TASK STATEMENT
Among the lines of the material below, count those with the string "Privacy". Give the number alone.

RECORDED INFORMATION

○ ○ ○ ○ ○ ○ ○

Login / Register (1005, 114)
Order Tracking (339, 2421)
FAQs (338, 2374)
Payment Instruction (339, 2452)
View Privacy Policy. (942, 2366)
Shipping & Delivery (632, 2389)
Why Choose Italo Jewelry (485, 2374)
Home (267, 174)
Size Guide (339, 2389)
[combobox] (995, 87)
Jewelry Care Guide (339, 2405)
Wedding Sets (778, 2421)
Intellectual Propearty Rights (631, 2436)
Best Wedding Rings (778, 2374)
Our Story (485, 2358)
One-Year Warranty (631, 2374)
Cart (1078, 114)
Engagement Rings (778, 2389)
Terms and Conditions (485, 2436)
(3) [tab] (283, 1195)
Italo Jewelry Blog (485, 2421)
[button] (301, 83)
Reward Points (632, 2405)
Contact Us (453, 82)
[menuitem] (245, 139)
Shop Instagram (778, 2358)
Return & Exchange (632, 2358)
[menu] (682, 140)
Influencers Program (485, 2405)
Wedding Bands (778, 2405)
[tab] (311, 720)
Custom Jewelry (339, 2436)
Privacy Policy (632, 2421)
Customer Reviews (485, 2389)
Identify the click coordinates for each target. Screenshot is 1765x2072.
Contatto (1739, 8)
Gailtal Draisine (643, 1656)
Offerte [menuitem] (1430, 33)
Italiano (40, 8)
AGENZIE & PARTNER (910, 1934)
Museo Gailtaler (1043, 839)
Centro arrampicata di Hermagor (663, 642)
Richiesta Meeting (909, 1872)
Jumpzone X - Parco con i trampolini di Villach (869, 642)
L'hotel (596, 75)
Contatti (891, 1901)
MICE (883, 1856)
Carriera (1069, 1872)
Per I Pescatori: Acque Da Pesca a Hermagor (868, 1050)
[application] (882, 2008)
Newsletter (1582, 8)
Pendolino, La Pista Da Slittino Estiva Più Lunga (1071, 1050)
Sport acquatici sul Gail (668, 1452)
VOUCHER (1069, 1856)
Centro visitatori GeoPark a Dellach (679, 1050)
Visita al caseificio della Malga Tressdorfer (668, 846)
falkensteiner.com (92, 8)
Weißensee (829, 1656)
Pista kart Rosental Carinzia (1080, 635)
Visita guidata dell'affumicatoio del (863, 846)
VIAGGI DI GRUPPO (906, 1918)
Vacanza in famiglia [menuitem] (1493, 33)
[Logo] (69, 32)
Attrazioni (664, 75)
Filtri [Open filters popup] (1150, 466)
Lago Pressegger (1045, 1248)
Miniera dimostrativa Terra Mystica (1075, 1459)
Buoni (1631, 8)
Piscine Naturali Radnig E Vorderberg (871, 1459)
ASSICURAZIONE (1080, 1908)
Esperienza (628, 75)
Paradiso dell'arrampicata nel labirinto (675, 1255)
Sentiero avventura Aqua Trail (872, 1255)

○ ○ ○ ○ ○ ○ ○

RESULT OF THE EXERCISE
2